There are two possible outcomes to the Northumberland Estate’s appeal. One, planning permission is granted, and the flats are built. Two, planning permission is denied. The second outcome will not maintain the status quo. It is unlikely that Park Road Allotments will be allowed to remain on the site. A spokesperson for Northumberland Estates has said that they would explore other uses for the land, “like using it for biodiversity credits”. This is a deplorable display of petulance, but it does follow the logic of modern Britain, a country in which “No” seems to be the watchword. In the end, only the lawyers get what they want.

Dukes and allotments might feel like outposts of a vanishing Britain, as remote from our daily reality as the crenelated frontage of Syon House. But this small spat in Isleworth exemplifies a very contemporary problem: our density of competing interests leads to stalemate. No new flats, but no more allotments either. If the land is given over to the harvesting of biodiversity credits, an existing community of growers will not be replaced by a community of residents. There will simply be no community worthy of the name left on this little pocket of land.

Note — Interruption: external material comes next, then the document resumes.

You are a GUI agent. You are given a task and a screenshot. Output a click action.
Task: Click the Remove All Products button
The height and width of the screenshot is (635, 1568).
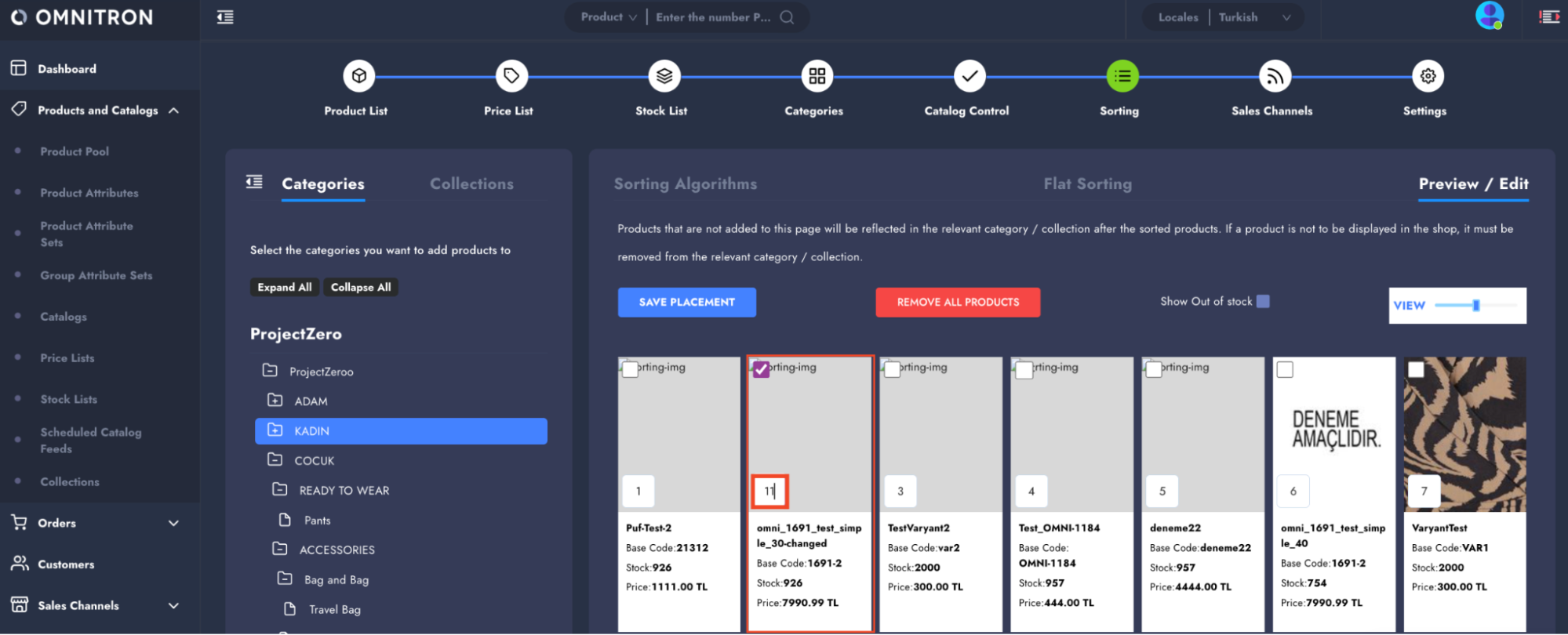coord(958,303)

It isn’t all doom and gloom in West London. A new allotment site has just opened in Ealing, providing 35 generous plots of 125 square metres. There are still 40,000 plots in the city, spread over more than 700 sites. Perhaps they will be chipped away over the coming decades. I hope not. We need houses, but we need other things too. Places where hard work is not measured in cash. Places that delight for the sake of delighting. Despite my treacherous inclinations toward the Park Road case, my money is still on the growers. After all, ingenuity has always been an essential quality for any plotholder — they go together like marrows and mince.